SECTION IV – BUSINESS AUTO CONDITIONS

The following conditions apply in addition to the Common Policy Conditions:

Analysis:

The Business Auto Coverage Form (BAP) conditions are not the only conditions that apply. As with most ISO forms, the Common Policy Conditions apply first and foremost to the coverages, and the auto conditions are applied in addition to the common policy conditions. The insured must adhere to all conditions contained within the entire policy.

Common Policy Conditions

Like the Insurance Services Office coverage forms for other commercial lines, the business auto coverage form does not make a complete coverage part or policy unless the common policy conditions form, IL 00 17, is added. The common policy conditions discuss policy cancellation procedures, changes in the terms of the policy, examination of the named insured's books and records, inspections and surveys that the insurer has the right to make, who is to pay premiums and who is to receive any return premiums, and the transfer of the rights and duties of the insured. For a discussion of the common policy conditions, see Common Policy Conditions.

A. Loss Conditions

1. Appraisal For Physical Damage Loss

If you and we disagree on the amount of "loss", either may demand an appraisal of the "loss". In this event, each party will select a competent appraiser. The two appraisers will select a competent and impartial umpire. The appraisers will state separately the actual cash value and amount of "loss". If they fail to agree, they will submit their differences to the umpire. A decision agreed to by any two will be binding. Each party will:

  1. Pay its chosen appraiser; and
  2. Bear the other expenses of the appraisal and umpire equally.
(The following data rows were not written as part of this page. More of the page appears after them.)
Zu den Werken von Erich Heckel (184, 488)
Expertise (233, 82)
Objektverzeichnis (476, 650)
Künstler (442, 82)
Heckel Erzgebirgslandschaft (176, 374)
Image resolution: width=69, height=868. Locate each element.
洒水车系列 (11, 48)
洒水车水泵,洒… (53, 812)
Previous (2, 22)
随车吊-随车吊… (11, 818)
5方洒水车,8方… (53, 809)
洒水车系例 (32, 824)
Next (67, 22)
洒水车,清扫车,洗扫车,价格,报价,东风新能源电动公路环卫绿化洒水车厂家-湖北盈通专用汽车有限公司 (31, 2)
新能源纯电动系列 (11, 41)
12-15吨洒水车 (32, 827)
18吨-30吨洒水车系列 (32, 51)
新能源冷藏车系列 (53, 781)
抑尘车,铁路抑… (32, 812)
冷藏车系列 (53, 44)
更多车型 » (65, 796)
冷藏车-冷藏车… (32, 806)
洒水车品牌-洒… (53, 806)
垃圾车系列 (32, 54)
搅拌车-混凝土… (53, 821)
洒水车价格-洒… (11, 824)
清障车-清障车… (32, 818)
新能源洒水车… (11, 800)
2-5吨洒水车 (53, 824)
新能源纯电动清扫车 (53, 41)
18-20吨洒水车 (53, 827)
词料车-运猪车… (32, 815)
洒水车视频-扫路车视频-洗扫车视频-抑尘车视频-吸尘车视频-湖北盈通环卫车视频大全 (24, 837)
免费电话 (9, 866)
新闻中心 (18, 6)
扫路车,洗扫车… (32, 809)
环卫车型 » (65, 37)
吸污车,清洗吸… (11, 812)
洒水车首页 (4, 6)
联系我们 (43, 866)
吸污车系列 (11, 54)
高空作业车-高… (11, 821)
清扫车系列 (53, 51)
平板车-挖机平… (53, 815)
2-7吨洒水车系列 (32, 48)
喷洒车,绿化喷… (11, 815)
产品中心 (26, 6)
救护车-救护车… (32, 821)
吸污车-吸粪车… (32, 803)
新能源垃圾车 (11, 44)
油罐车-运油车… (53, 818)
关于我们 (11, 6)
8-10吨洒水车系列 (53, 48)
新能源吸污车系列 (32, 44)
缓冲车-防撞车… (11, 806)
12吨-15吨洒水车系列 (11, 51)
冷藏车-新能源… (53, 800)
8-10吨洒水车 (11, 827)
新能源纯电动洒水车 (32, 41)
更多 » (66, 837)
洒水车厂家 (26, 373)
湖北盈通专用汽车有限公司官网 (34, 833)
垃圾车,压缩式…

If we submit to an appraisal, we will still retain our right to deny the claim.

Analysis:

There are two major points to the appraisal condition. First, either party may demand an appraisal of the loss; neither the insured nor the insurer has the ability to force a settlement on the other party and neither the insured nor the insurer has to get the other party's permission in order for an appraisal to be put into motion. Second, the insurer's acceptance of an appraisal does not act as a waiver on the part of the insurer; a claim can still be denied if warranted due to an exclusion or some other relevant part of the auto form.

2. Duties In The Event Of Accident, Claim, Suit, or Loss

We have no duty to provide coverage under this Policy unless there has been full compliance with the following duties:

a. In the event of "accident", claim, "suit" or "loss", you must give us or our authorized representative prompt notice of the "accident" or "loss". Include:

(1) How, when and where the "accident" or "loss" occurred;

(2) The "insured's" name and address; and

(3) To the extent possible, the named and addresses of any injured persons and witnesses.

b. Additionally, you and any other involved "insured" must:

(1) Assume no obligation, make no payment or incur no expense without our consent, except at the "insured's" own cost.

(2) Immediately send us copies of any request, demand, order, notice, summons, or legal paper received concerning the claim or "suit".

(3) Cooperate with us in the investigation or settlement of the claim or defense against the "suit".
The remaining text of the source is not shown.